The lines below that include the word "flag" are to be reported.

DATASET
---

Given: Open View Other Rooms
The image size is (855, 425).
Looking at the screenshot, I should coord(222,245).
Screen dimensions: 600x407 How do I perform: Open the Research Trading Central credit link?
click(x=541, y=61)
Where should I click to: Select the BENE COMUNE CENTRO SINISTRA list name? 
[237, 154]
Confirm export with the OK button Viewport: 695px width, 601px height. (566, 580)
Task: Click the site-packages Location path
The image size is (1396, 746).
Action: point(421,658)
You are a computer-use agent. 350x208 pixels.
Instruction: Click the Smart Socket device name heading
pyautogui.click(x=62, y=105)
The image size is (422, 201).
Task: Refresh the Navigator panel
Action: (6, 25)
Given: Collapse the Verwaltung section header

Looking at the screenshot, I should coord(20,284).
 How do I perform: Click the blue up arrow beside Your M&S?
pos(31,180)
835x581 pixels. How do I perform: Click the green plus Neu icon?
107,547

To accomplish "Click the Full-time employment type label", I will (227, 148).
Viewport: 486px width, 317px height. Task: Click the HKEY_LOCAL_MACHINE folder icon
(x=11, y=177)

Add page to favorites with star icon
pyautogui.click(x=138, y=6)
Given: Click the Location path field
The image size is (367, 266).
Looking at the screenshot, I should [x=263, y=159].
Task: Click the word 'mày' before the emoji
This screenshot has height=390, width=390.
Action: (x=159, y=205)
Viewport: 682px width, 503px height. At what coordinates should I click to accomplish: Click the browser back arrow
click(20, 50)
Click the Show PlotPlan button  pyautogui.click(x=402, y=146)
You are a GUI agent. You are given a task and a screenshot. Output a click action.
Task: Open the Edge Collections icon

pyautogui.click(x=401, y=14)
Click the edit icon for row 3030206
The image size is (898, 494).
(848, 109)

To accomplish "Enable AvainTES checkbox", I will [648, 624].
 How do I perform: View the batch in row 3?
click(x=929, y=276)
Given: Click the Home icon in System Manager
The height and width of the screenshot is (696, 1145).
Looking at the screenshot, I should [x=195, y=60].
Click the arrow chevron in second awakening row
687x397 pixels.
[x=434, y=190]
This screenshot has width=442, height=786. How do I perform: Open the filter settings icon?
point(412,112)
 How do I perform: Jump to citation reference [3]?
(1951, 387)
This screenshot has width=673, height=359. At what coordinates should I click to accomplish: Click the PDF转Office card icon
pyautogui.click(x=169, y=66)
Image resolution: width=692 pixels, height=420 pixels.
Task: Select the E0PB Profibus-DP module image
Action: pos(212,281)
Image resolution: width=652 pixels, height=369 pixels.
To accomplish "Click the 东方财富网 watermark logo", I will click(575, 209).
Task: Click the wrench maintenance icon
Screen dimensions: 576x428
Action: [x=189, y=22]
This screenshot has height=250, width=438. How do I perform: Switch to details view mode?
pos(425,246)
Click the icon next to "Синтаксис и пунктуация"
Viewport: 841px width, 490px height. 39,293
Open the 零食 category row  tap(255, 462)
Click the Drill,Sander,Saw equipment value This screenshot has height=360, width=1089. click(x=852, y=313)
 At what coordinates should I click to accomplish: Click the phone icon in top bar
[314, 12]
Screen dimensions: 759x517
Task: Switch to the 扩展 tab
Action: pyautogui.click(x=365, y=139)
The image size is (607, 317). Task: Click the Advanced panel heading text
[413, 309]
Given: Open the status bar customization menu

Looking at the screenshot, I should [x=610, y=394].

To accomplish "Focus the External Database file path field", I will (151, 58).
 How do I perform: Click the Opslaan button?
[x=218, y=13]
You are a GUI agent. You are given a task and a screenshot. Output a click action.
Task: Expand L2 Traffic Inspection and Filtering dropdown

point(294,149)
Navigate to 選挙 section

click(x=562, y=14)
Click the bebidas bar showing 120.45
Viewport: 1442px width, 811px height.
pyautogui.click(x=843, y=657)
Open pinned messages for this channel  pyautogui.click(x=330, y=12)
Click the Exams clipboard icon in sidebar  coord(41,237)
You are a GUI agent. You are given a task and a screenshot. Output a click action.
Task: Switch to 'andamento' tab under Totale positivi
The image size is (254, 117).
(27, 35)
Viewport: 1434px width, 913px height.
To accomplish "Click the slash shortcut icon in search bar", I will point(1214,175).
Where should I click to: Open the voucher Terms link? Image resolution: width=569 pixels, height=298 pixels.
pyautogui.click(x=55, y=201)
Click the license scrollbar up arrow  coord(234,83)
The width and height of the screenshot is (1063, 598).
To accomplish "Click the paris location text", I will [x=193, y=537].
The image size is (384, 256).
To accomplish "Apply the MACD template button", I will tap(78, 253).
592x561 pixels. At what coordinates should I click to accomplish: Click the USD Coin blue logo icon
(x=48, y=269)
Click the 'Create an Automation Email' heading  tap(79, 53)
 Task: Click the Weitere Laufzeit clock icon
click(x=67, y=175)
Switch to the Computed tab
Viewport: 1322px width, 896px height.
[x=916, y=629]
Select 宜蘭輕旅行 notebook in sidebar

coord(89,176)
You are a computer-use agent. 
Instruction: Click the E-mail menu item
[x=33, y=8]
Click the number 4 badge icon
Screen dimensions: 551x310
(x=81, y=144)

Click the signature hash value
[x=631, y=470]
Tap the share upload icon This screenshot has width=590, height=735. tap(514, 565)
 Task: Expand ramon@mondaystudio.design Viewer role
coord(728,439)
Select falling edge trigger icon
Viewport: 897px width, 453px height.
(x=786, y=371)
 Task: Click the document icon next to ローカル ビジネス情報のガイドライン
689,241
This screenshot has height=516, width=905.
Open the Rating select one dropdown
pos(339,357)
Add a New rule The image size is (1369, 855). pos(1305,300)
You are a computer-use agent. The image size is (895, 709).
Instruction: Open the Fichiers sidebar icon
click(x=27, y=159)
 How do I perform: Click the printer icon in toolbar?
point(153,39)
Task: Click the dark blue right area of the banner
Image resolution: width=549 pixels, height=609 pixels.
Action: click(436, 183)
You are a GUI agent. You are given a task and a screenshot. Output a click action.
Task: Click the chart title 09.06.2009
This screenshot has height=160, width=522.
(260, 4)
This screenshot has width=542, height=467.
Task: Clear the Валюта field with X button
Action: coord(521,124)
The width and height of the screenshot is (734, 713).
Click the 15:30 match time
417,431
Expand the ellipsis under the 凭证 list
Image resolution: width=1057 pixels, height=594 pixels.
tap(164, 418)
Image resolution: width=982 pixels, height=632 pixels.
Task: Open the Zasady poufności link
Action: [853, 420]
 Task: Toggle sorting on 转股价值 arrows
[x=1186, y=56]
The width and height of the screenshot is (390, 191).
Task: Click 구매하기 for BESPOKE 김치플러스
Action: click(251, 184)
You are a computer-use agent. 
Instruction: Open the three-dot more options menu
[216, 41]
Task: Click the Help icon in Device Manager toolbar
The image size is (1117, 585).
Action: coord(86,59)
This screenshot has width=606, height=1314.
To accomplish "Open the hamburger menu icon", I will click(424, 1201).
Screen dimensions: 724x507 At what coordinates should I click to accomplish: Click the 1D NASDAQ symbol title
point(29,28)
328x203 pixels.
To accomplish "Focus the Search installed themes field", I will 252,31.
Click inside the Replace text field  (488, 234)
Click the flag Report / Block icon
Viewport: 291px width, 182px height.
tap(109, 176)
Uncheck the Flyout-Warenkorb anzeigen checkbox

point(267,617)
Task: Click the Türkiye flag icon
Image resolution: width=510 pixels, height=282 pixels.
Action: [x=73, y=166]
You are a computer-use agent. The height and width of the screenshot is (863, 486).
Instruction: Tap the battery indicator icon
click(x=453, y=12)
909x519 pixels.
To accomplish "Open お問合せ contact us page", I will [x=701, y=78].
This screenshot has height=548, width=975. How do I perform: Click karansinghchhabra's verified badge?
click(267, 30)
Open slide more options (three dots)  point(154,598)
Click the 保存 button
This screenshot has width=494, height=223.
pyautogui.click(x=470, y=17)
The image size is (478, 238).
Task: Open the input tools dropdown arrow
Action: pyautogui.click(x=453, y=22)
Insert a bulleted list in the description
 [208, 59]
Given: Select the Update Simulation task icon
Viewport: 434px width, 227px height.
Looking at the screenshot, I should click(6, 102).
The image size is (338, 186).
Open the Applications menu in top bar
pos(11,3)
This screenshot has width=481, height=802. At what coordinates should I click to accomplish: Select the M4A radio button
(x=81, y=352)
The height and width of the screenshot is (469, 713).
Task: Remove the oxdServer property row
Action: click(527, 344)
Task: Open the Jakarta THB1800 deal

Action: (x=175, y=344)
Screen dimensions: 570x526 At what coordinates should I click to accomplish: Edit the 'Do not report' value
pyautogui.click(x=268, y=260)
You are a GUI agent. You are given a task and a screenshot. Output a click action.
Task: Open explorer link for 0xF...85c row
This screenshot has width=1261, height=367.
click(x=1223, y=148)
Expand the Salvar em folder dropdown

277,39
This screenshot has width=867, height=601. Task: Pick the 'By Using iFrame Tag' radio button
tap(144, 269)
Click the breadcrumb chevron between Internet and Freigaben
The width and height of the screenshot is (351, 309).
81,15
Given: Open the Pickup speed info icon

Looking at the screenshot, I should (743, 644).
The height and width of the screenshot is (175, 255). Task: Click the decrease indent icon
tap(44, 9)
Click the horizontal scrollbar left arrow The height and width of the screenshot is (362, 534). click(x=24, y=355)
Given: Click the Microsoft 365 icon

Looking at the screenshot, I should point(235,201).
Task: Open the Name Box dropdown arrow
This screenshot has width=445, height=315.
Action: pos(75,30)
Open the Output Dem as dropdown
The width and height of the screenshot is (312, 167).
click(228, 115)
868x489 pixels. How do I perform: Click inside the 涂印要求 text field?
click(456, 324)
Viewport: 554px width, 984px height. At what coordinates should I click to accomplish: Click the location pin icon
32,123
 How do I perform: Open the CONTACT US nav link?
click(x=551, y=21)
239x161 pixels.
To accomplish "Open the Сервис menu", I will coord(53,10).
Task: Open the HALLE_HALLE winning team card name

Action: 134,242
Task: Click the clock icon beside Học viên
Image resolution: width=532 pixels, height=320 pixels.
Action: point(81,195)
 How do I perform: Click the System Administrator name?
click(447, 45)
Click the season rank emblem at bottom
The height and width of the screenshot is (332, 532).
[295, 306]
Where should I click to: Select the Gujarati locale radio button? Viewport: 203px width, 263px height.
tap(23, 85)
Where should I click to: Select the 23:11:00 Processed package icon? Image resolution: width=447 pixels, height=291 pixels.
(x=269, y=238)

---

EXPECTED OUTPUT
Click the flag Report / Block icon
Task: Click the Türkiye flag icon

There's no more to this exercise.